Starting at the line that contains "Cartesian3d (196, 219)", repeat each line exactly until the records end, keeping both the first and the last.

══ DATA PROVIDED

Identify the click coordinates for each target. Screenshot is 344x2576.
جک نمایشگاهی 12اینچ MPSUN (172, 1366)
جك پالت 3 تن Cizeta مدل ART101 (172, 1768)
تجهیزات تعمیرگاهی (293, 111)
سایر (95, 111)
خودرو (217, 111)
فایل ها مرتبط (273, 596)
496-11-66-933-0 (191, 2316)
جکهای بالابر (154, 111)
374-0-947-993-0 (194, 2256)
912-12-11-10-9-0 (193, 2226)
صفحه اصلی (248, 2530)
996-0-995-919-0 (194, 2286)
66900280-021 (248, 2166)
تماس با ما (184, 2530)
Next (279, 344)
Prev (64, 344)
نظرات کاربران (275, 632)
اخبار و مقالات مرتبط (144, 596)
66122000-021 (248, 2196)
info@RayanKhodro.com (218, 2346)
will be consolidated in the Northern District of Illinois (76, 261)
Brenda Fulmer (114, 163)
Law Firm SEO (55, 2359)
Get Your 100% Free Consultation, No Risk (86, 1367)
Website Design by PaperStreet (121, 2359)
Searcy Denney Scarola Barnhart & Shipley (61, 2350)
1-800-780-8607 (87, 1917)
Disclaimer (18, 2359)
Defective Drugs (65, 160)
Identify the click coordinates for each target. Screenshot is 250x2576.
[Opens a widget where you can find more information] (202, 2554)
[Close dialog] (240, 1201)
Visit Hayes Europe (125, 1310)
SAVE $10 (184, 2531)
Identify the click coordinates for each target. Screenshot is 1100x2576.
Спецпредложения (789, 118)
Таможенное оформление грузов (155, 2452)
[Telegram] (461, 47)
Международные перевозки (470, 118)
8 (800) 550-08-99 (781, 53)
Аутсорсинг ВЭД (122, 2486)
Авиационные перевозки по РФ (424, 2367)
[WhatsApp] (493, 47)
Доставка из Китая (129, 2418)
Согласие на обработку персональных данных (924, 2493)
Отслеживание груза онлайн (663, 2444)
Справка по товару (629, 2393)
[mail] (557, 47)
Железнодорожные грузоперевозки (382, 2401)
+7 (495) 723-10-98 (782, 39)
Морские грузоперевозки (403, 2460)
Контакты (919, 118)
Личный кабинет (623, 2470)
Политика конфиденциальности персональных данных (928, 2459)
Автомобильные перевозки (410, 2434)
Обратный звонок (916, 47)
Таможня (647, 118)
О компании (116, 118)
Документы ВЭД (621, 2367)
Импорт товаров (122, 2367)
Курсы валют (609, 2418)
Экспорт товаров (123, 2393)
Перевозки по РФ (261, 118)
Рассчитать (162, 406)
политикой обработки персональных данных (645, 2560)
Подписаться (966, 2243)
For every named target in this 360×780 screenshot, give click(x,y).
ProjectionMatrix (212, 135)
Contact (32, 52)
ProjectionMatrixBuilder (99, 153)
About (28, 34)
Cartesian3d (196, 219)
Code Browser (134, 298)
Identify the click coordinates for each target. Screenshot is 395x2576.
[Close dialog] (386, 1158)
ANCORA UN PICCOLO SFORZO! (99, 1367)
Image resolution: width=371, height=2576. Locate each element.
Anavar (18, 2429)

════

ANSWER BELOW -
Cartesian3d (196, 219)
Code Browser (134, 298)
Identify the click coordinates for each target. Screenshot is 395x2576.
[Close dialog] (386, 1158)
ANCORA UN PICCOLO SFORZO! (99, 1367)
Image resolution: width=371, height=2576. Locate each element.
Anavar (18, 2429)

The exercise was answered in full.